ENTRIES PROVIDED –
__________________________________________________

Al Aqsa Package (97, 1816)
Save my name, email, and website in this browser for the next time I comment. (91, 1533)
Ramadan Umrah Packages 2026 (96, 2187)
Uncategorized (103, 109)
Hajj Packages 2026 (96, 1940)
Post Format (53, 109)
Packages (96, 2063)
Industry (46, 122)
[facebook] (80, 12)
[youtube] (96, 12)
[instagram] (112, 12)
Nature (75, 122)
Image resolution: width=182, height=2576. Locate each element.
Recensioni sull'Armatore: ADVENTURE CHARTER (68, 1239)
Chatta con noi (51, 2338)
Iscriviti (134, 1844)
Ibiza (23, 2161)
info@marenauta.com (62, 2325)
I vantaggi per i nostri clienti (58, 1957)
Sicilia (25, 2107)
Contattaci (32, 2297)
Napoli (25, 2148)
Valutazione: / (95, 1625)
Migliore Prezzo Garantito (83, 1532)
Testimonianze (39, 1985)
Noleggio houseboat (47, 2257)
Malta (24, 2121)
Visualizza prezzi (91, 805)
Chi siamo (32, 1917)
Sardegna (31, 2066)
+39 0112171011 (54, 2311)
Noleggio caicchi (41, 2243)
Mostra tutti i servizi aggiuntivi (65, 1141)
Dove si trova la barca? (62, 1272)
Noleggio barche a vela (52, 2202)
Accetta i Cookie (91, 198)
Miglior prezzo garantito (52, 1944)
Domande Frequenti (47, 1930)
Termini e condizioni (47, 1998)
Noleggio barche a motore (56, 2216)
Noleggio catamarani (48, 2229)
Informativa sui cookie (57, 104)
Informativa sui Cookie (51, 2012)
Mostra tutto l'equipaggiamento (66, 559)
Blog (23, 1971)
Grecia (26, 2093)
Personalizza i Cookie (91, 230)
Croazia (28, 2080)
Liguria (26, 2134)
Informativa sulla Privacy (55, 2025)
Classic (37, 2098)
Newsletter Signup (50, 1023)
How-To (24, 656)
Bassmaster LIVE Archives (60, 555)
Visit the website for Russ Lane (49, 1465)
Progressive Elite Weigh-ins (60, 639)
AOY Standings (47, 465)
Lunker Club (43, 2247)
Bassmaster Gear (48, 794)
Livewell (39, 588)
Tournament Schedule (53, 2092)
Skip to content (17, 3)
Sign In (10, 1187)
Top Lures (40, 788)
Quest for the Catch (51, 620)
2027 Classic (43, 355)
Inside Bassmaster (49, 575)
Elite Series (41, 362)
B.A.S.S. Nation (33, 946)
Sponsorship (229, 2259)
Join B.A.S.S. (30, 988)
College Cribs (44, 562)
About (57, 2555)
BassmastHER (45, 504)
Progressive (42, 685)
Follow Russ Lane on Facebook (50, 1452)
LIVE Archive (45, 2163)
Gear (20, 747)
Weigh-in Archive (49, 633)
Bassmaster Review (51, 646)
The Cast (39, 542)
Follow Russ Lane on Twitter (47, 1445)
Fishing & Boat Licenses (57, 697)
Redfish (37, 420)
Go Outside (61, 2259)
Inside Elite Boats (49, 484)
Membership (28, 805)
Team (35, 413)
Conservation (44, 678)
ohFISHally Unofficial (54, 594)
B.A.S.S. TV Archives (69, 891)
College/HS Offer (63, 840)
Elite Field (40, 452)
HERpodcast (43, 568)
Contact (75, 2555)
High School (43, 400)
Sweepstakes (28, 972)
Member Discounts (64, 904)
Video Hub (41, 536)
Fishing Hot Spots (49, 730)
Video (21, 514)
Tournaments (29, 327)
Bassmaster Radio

__________________________________________________

WHAT IS NEEDED – In the records above, each line with the string "Mostra" should be copied.

RESPONSE TO THE EXERCISE –
Mostra tutti i servizi aggiuntivi (65, 1141)
Mostra tutto l'equipaggiamento (66, 559)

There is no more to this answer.